Supplied records below:

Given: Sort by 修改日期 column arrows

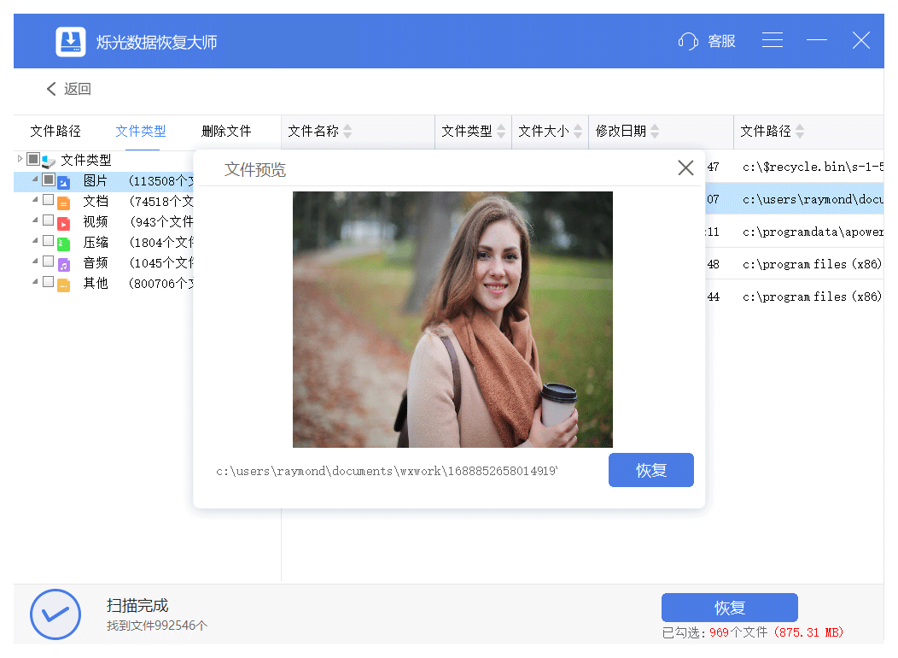Looking at the screenshot, I should tap(655, 132).
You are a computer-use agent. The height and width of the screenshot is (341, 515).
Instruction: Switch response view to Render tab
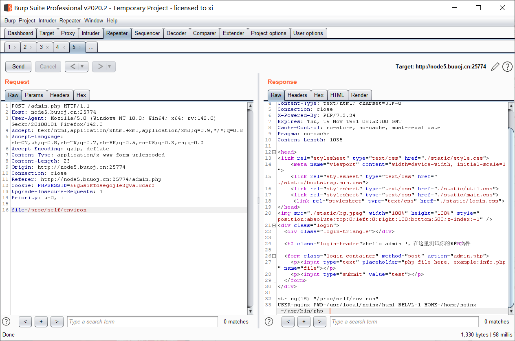click(359, 95)
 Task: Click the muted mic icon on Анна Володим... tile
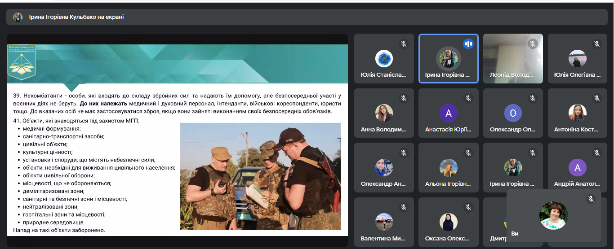404,98
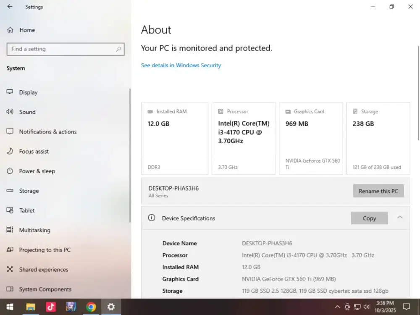Type in the Find a setting field
420x315 pixels.
pos(61,49)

End of Supplied records.

> What to produce:
Copy exactly the lines from the line containing "Instruction: Switch response" through the last line of the records above, both included, and leave out any pictures.

> Response box:
Instruction: Switch response view to Render tab
click(359, 95)
 Task: Click the muted mic icon on Анна Володим... tile
404,98
Type in the Find a setting field
420x315 pixels.
pos(61,49)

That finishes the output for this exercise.